The Application Prospects of LncRNAs in Diagnosis and Treatment

The COVID-19 pandemic is an ongoing challenge in the medical and research community. At present, SARS-CoV-2 has been transmitted rapidly in many countries and continues to spread among people, causing serious disease. There is thus an urgent need for the development of effective preventive and therapeutic strategies for SARS-CoV-2 outbreaks. In recent years, many scholars have performed research on lncRNAs and diseases, especially virus, and have made significant progress.

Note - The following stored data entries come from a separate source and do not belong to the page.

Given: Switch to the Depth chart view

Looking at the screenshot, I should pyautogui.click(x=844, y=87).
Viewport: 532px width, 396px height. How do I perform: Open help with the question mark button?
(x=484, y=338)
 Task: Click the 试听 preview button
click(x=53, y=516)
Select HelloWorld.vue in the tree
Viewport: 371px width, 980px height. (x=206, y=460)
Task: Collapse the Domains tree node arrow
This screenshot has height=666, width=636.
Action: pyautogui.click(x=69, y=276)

LncRNAs have not only become promising candidates for the treatment of a variety of diseases but have also been identified to play a powerful potential role in host-virus interactions (96), which provides new ideas for research on treating and/or preventing COVID-19. This paper summarizes the involvement of lncRNAs in the regulation of SARS-CoV-2 (as shown in Table 2 ).

Table 2

Significant lncRNAs associated with COVID-19.

Human coronavirus	lncRNAs	Regulate direction	Origin	Organism/organ/cell type	Targets regulation	Biological effect	Reference
SARS-CoV-2	AC009088	Up-regulation	Bioinformatics prediction	Peripheral blood mononuclear cells (PBMC)	Downregulation Pycard	Inhibit Pycard transcription and fine-tune the inflammatory process	(8)

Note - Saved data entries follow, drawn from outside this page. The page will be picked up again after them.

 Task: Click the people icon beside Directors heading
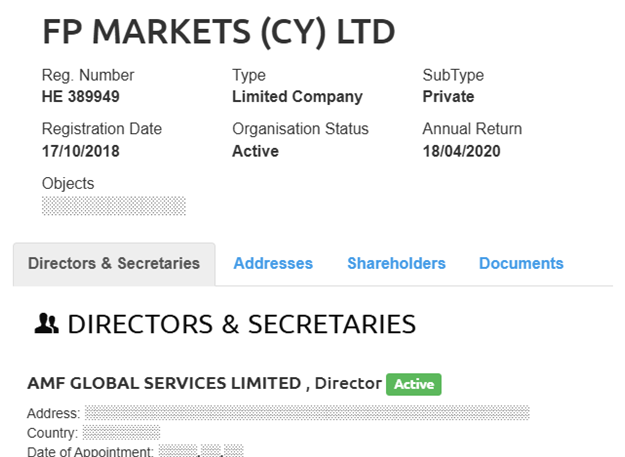(x=46, y=323)
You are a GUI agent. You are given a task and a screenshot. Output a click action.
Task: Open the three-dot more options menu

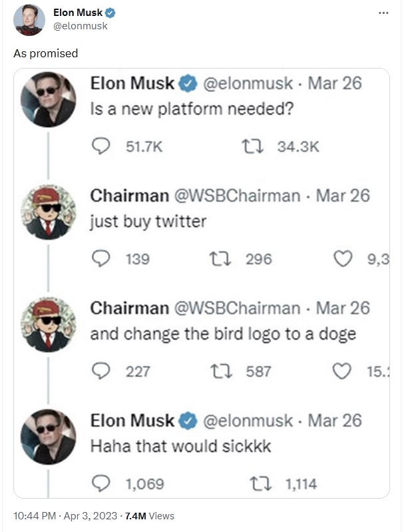click(x=382, y=13)
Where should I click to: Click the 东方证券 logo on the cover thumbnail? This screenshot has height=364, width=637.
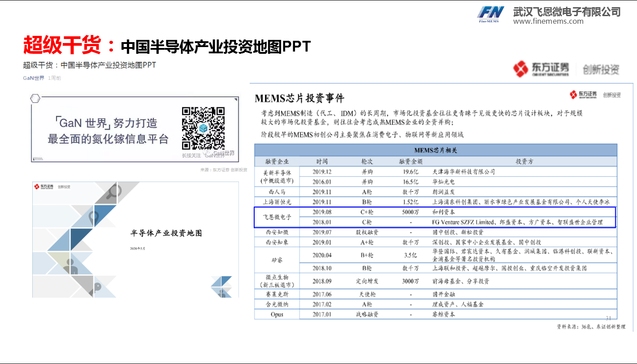click(43, 187)
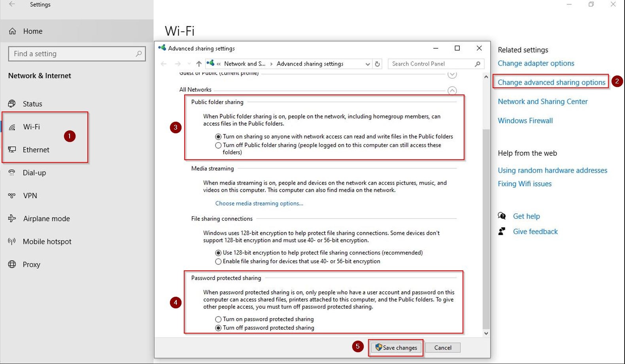Click the Airplane mode icon

click(x=12, y=219)
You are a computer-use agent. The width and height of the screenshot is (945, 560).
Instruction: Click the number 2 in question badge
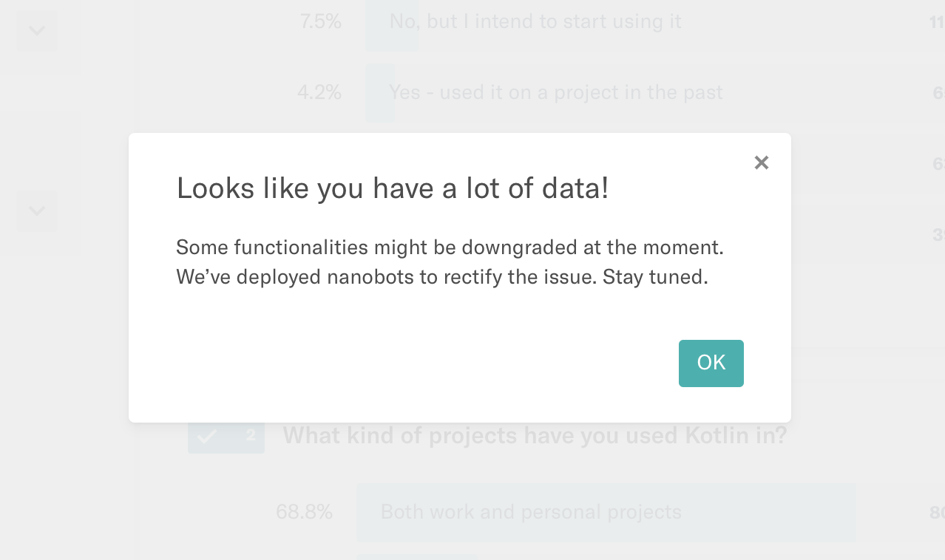(x=251, y=435)
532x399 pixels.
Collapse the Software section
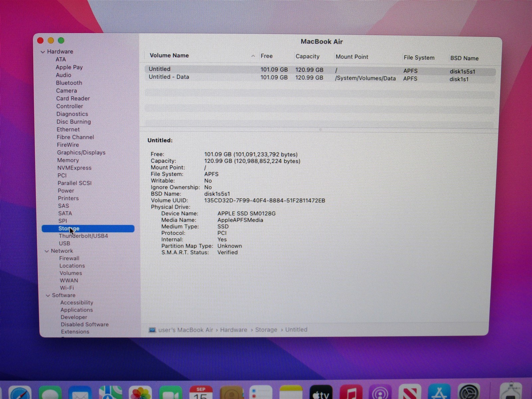click(48, 295)
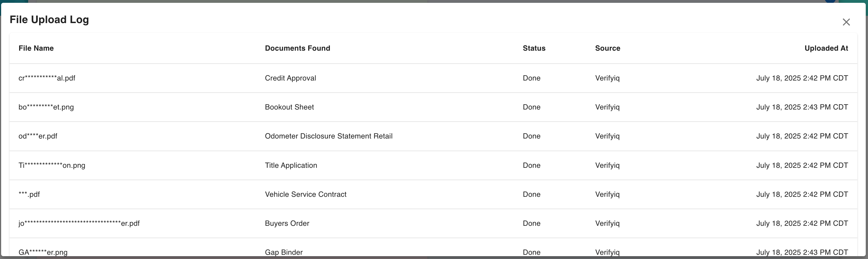The width and height of the screenshot is (868, 259).
Task: Open the cr***al.pdf file entry
Action: (47, 78)
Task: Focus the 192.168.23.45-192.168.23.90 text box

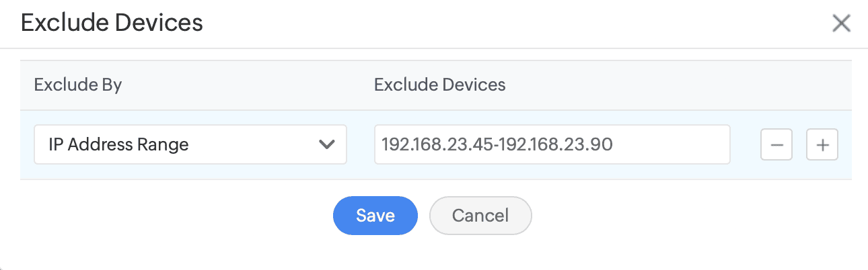Action: pos(552,144)
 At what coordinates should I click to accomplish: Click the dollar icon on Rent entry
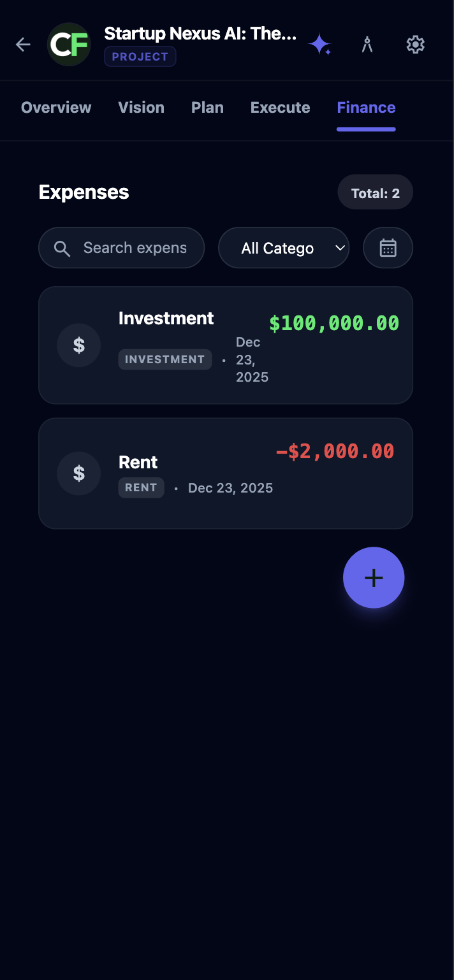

	LINC02384	Down-regulation	Bioinformatics prediction	PBMC	Regulated IFN- γ	Regulated innate immune response	(8)
	AL392172	Up-regulation	Bioinformatics prediction	Bronchoalveolar lavage fluid (BALF)	Regulated IL-17 signalling pathway and Nonsense- Mediated Decay (NMD) pathway	Regulated viral transcription and inflammatory development	(8)

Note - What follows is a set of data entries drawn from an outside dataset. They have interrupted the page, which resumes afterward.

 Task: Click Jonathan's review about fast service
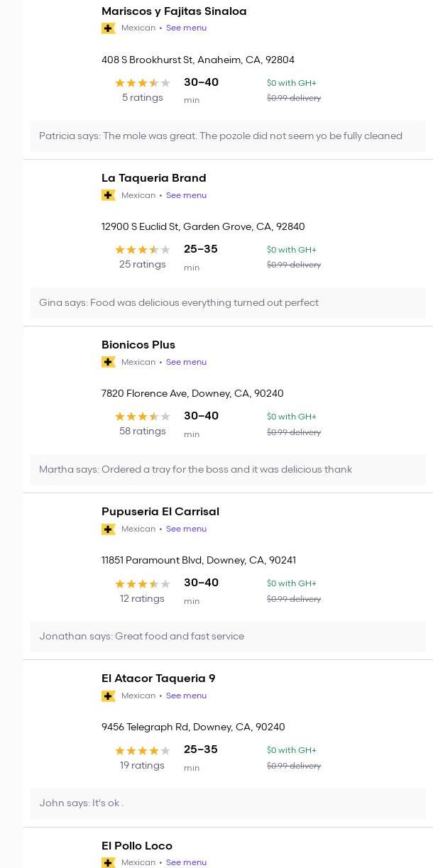click(142, 637)
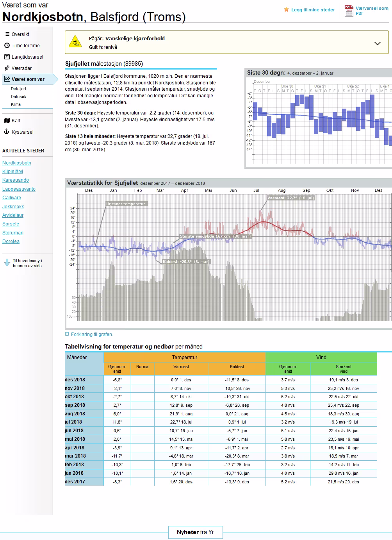
Task: Open the Datosøk submenu item
Action: [x=19, y=97]
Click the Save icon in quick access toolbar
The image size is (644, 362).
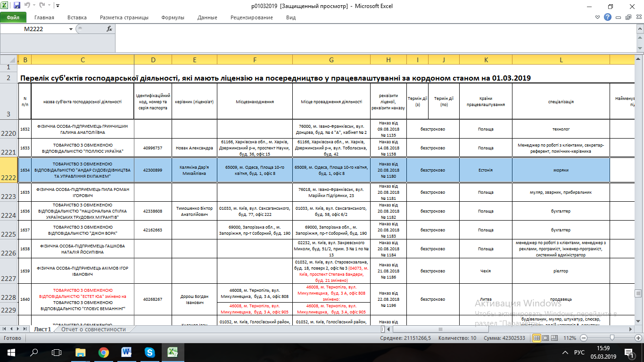(17, 6)
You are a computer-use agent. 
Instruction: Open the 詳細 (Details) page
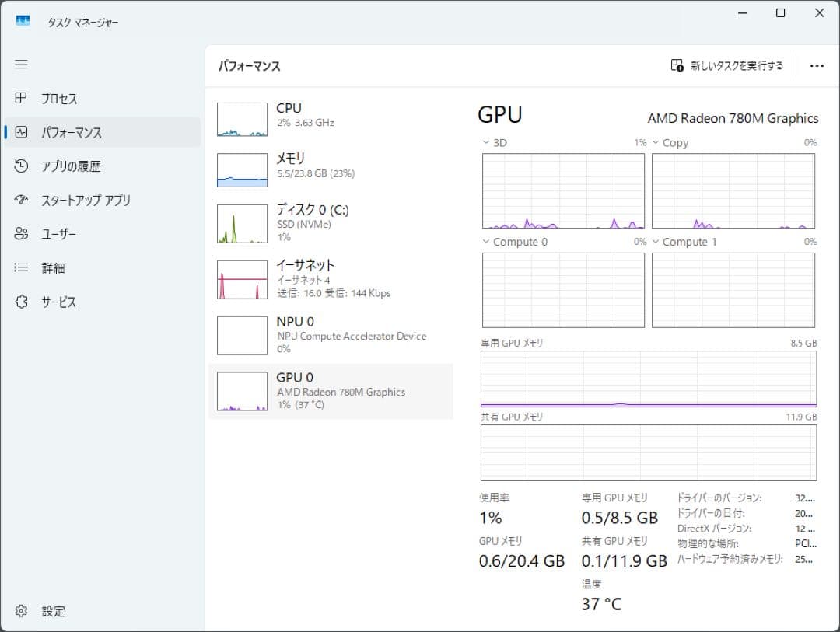coord(53,267)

	HOTAIRM1	Down-regulation	Bioinformatics prediction	BALF	Regulated IL-17 signalling pathway and Nonsense- Mediated Decay (NMD) pathway, restricting the ORF1ab	Regulated viral transcription and inflammatory development	(8)
	PVT1	Up-regulation	Bioinformatics prediction	BALF	Regulated IL-17 signalling pathway and Nonsense- Mediated Decay (NMD) pathway, restricting the ORF1ab	Regulated viral transcription and inflammatory development	(8)
	SNHG25	Down-regulation	Bioinformatics prediction	BAL cells	Induced TNF-α, IL-6, and IL-1, as well as Ccl2, Ccl3, and Cxcl10 inflammatory chemokines	Regulated neutrophils chemotaxis and reduce inflammation injury	(9)
	MALAT1	Down-regulation	Bioinformatics prediction	BAL cells	Induced TNF-α, IL-6, and IL-1, as well as Ccl2, Ccl3, and Cxcl10 inflammatory chemokines	Regulated neutrophils chemotaxis and reduce inflammation injury	(9)
	NEAT1	Down-regulation	Bioinformatics prediction	BAL cells	Induced TNF-α, IL-6, and IL-1, as well as Ccl2, Ccl3, and Cxcl10 inflammatory chemokines	Regulated neutrophils chemotaxis and reduce inflammation injury	(9)
	WAKMAR2	Up-regulation	Bioinformatics prediction	BALF	Regulated cytokine signaling pathway	Promote virus replication	(42)
	EGOT	Up-regulation	Bioinformatics prediction	BALF	Regulated cytokine signaling pathway	Promote virus replication	(42)
	HIF1A-AS-1	Up-regulation	Bioinformatics prediction	PBMC	Regulated the interaction between gene HIF1α and Jun	Enhanced the effector function of T cells and promote virus clearance	(43)
	RORA-AS-7	Up-regulation	Bioinformatics prediction	PBMC	Regulated the interaction between gene RORA and AP-1	Controlled T cell differentiation	(43)
	GAS5	Up-regulation	Bioinformatics prediction	Unknown	Increased IL-10, TNFα	Inhibited its promoting activity against the virus and reduce lipopolysaccharide inflflammatory injury	(44)
	NRAV	Down-regulation	Bioinformatics prediction	Unknown	Increased CCL3,CCL2	Promoted the host immune response and suppresse virus replication and virulence	(44)
	TUG1	Up-regulation	Bioinformatics prediction	Unknown	Increased IL-7,CCL2	Promoted inflammation and infection	(44)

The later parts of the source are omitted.